(RECORDED INFORMATION)
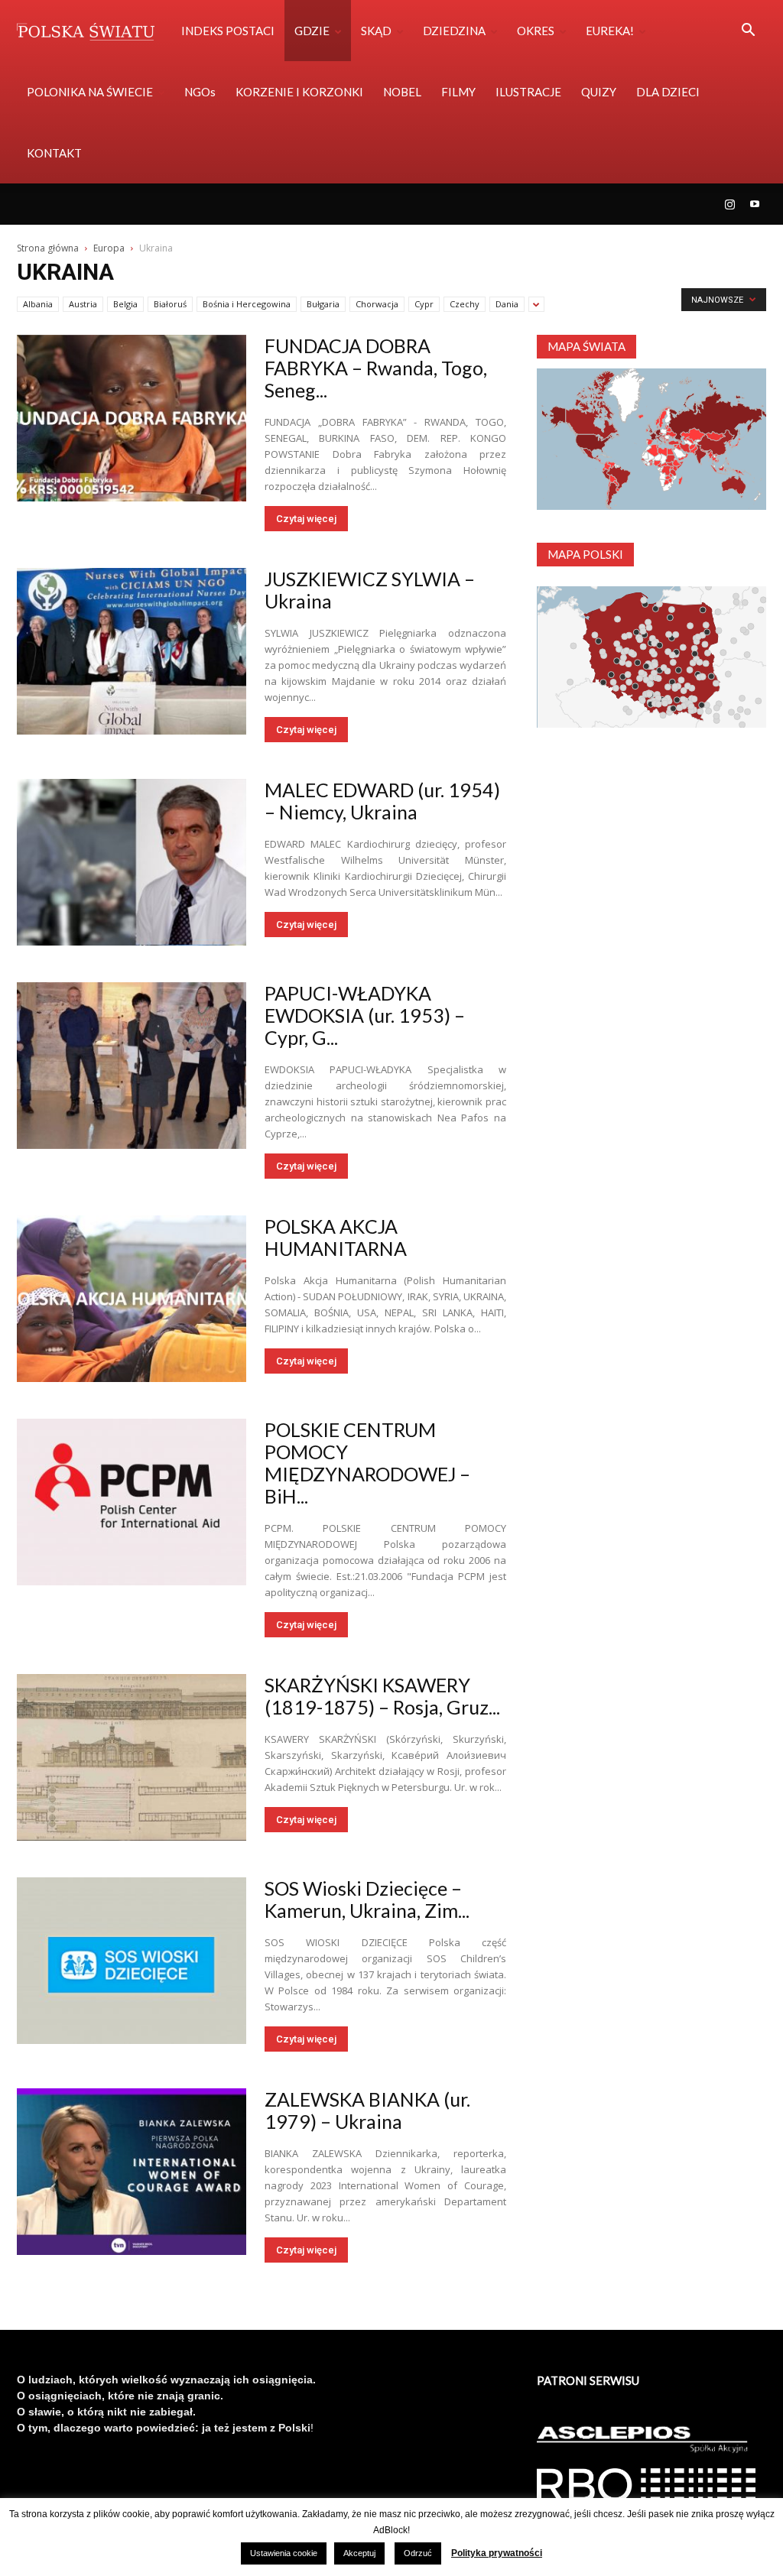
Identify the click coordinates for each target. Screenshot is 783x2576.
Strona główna (48, 248)
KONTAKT (54, 153)
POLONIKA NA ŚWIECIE (90, 92)
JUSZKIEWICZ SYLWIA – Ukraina (370, 589)
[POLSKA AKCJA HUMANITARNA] (131, 1298)
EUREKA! (610, 30)
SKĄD (376, 30)
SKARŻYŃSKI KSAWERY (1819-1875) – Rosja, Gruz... (382, 1695)
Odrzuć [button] (418, 2553)
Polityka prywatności (496, 2553)
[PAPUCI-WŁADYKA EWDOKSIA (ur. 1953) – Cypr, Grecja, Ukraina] (131, 1065)
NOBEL (402, 92)
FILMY (458, 92)
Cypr (424, 304)
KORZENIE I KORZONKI (299, 92)
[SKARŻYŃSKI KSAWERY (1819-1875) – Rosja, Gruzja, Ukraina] (131, 1757)
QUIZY (598, 92)
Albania (38, 304)
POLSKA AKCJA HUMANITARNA (336, 1237)
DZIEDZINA (454, 30)
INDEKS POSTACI (228, 30)
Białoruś (170, 304)
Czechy (464, 304)
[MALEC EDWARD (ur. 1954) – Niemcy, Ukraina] (131, 862)
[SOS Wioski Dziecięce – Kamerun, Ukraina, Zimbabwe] (131, 1960)
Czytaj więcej (306, 518)
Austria (83, 304)
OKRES (535, 30)
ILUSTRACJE (528, 92)
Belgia (125, 304)
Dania (506, 304)
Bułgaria (323, 304)
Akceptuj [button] (359, 2553)
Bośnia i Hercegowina (247, 304)
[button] (747, 31)
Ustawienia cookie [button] (283, 2553)
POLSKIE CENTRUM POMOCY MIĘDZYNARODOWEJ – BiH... (367, 1462)
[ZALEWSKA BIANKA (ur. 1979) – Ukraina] (131, 2171)
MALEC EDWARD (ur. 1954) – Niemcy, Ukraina (382, 800)
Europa (109, 248)
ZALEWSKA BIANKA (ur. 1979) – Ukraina (367, 2110)
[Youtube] (754, 204)
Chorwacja (377, 304)
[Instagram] (729, 204)
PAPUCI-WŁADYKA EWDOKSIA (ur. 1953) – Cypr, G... (365, 1015)
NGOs (200, 92)
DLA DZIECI (668, 92)
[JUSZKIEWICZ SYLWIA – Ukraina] (131, 651)
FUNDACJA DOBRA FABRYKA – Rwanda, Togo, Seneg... (376, 367)
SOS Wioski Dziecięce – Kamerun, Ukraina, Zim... (367, 1899)
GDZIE (312, 30)
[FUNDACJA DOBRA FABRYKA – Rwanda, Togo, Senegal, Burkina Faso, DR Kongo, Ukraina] (131, 418)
(End RECORDED INFORMATION)
## WORK INSTRUCTIONS
Exactly as written, set down each line of the records, leaving out the pictures.

## PROBLEM SOLUTION
Identify the click coordinates for each target. Screenshot is 783x2576.
Strona główna (48, 248)
KONTAKT (54, 153)
POLONIKA NA ŚWIECIE (90, 92)
JUSZKIEWICZ SYLWIA – Ukraina (370, 589)
[POLSKA AKCJA HUMANITARNA] (131, 1298)
EUREKA! (610, 30)
SKĄD (376, 30)
SKARŻYŃSKI KSAWERY (1819-1875) – Rosja, Gruz... (382, 1695)
Odrzuć [button] (418, 2553)
Polityka prywatności (496, 2553)
[PAPUCI-WŁADYKA EWDOKSIA (ur. 1953) – Cypr, Grecja, Ukraina] (131, 1065)
NOBEL (402, 92)
FILMY (458, 92)
Cypr (424, 304)
KORZENIE I KORZONKI (299, 92)
[SKARŻYŃSKI KSAWERY (1819-1875) – Rosja, Gruzja, Ukraina] (131, 1757)
QUIZY (598, 92)
Albania (38, 304)
POLSKA AKCJA HUMANITARNA (336, 1237)
DZIEDZINA (454, 30)
INDEKS POSTACI (228, 30)
Białoruś (170, 304)
Czechy (464, 304)
[MALEC EDWARD (ur. 1954) – Niemcy, Ukraina] (131, 862)
[SOS Wioski Dziecięce – Kamerun, Ukraina, Zimbabwe] (131, 1960)
Czytaj więcej (306, 518)
Austria (83, 304)
OKRES (535, 30)
ILUSTRACJE (528, 92)
Belgia (125, 304)
Dania (506, 304)
Bułgaria (323, 304)
Akceptuj [button] (359, 2553)
Bośnia i Hercegowina (247, 304)
[button] (747, 31)
Ustawienia cookie [button] (283, 2553)
POLSKIE CENTRUM POMOCY MIĘDZYNARODOWEJ – BiH... (367, 1462)
[ZALEWSKA BIANKA (ur. 1979) – Ukraina] (131, 2171)
MALEC EDWARD (ur. 1954) – Niemcy, Ukraina (382, 800)
Europa (109, 248)
ZALEWSKA BIANKA (ur. 1979) – Ukraina (367, 2110)
[Youtube] (754, 204)
Chorwacja (377, 304)
[Instagram] (729, 204)
PAPUCI-WŁADYKA EWDOKSIA (ur. 1953) – Cypr, G... (365, 1015)
NGOs (200, 92)
DLA DZIECI (668, 92)
[JUSZKIEWICZ SYLWIA – Ukraina] (131, 651)
FUNDACJA DOBRA FABRYKA – Rwanda, Togo, Seneg... (376, 367)
SOS Wioski Dziecięce – Kamerun, Ukraina, Zim... (367, 1899)
GDZIE (312, 30)
[FUNDACJA DOBRA FABRYKA – Rwanda, Togo, Senegal, Burkina Faso, DR Kongo, Ukraina] (131, 418)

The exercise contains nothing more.